Georg Tappert
(Berlin, 1880 – 1957)
Georg Tappert was born in Berlin in 1880, the same year as Ernst Ludwig Kirchner (1880-1938) and Franz Marc (1880-1916), the two leading figures in the German Expressionist groups, Brücke and Der Blaue Reiter. Tappert did not join either of these movements, but he became friends with most of the artists involved. He pursued artistic ends closely aligned to theirs, took part in many of their exhibitions, and shared their fate in seeing his work banned by the Nazi regime.
In 1910, Tappert co-founded the School for Visual and Applied Arts in Berlin and the Neue Sezession (with Pechstein and others). He was appointed “first executive officer” of the Neue Sezession and exhibited with them until 1914. In 1911, Tappert helped found the Jury Free Art Show, and in 1912 he began teaching in Berlin. During the First World War, Tappert was drafted into the infantry, where he served until 1918.

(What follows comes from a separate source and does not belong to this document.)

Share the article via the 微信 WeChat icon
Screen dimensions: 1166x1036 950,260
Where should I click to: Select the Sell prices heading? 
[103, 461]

In 1919, he resumed teaching at the Riemann School and the United State Schools for Fine and Applied Arts. That same year, Georg started exhibiting the Novembergruppe. Tappert stopped painting after his Berlin studio blew up in 1944. He died in Berlin on 16 November 1957. Georg Tappert was influenced by Max Liebermann and Ludwig Schmid-Reutte. Schmid-Reutte was a naturalist painter to whom Georg was introduced. Ludwig’s paintings focused on the human body, and his influence is evident in Georg’s nude portraits.